Finding this looking for that, and nothing on hand unless i want to clog up the desktop,with pc most of what u want is one click away with the start button,also of course my pc kills the 2 macs i have here for speed,
Dont get me wrong i love the macs there a very exciting and interesting set up,but what is the os's created from is it open source like linux(which is ok,but a little overrated),i have noticed applescript i dont really now exactly its purpose asides from maybe running little scripts to assist programs?,i dont want to develop in mac,but has this software always been like this i remember the macintosh's of old with the green text and black screens,

Is there a possible way i can use the mac os x system like windows with it all at my fingertips,yes the dock is really cool but i have the dock full of stuff,and it wont stretch no further,the new duo core processors in the latter imacs perform great,but do they perform as good as they should,or do they perform as equals in terms the having one in a exact pc set up,sorry guys about all the jargon but it is really all overwhelming and im trying to get my head around hopefully the future leaders in the compter genre MAC'S thank you

iSlave
18th February 2007, 10:11 PM
Breath dude!

Linux_insidev2
18th February 2007, 10:11 PM
AGH!

Maybe you can switch to paragraphs and grammar in general.
Calm down buddy and enjoy your stay!

Huy
18th February 2007, 10:12 PM
One word: Quicksilver.

quicksilver.blacktree.com

mjankor
18th February 2007, 10:12 PM
http://www.google.com/search?client=safari&rls=en&q=mac+keyboard+shortcuts&ie=UTF-8&oe=UTF-8

try this.

mwot
18th February 2007, 10:15 PM
wow, you have stuff 1-click away in Windows? apart from the items i have in the taskbar, finding another program i don't use that often is a right pain in the proverbial for me in Windows.

Mac is much much better. the dock, yes, the most common apps i use i place there. for other apps i use less frequently, i find Spotlight is great. call up Spotlight, type in the first few letters of the app in question and - boom - click on the app name and away we go.
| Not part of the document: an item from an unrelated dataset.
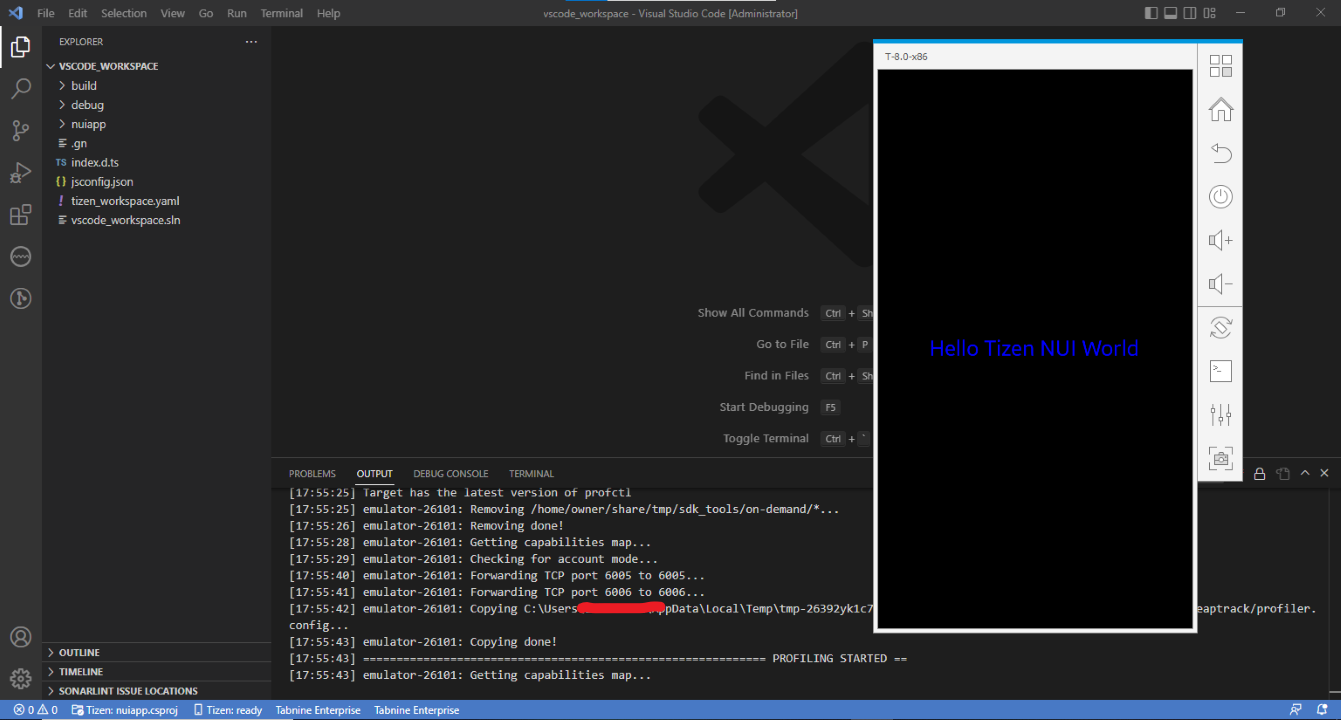
Task: Open the emulator app list grid icon
Action: pyautogui.click(x=1220, y=66)
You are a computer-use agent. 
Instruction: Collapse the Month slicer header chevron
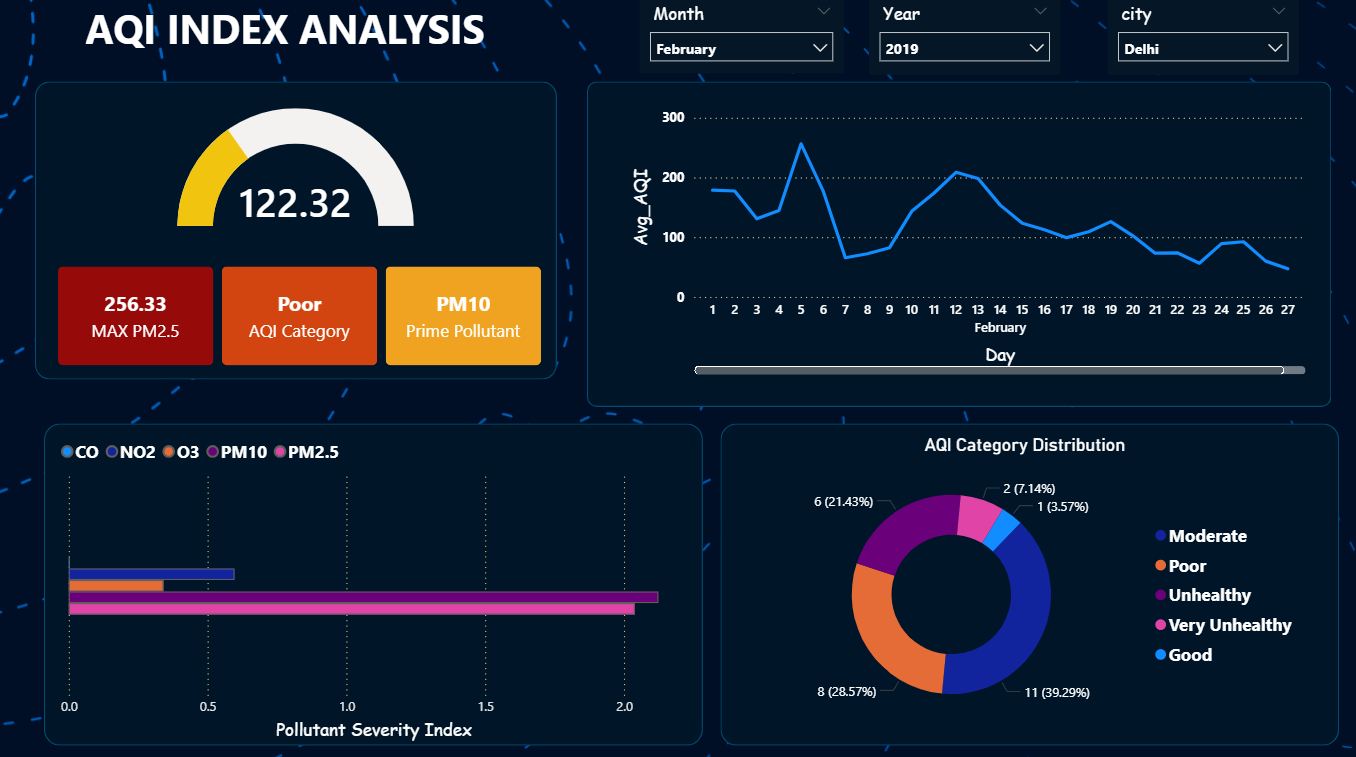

... i'm afraid i couldn't make much sense of the other things you typed ... but it could be that i'm just tired and in need of sleep now ...

mwot
18th February 2007, 10:17 PM
One word: Quicksilver.

quicksilver.blacktree.com

quicksilver is good. Launchbar is another one. tho with the alterations coming in Leopard, Spotlight will make these apps redundant.

macintoshix
18th February 2007, 10:28 PM
Sorry guys,
Was trying to do 10 things at once
Thank you for the link im sure it will be useful,

As for my grammar yes i need help there!!
But this site is great
Keep up the good work guys
Exellent reading

daveisbest
18th February 2007, 11:06 PM
Hey mate,

A mac does take time to fully get used to. I started using them at Uni, and loved the beautiful screens, how fast they were, and the OS interface in general. It's quite different to a PC!

Naturally, many things in MacOS are different from windows. Some for better, some for worse. Mostly for the better though.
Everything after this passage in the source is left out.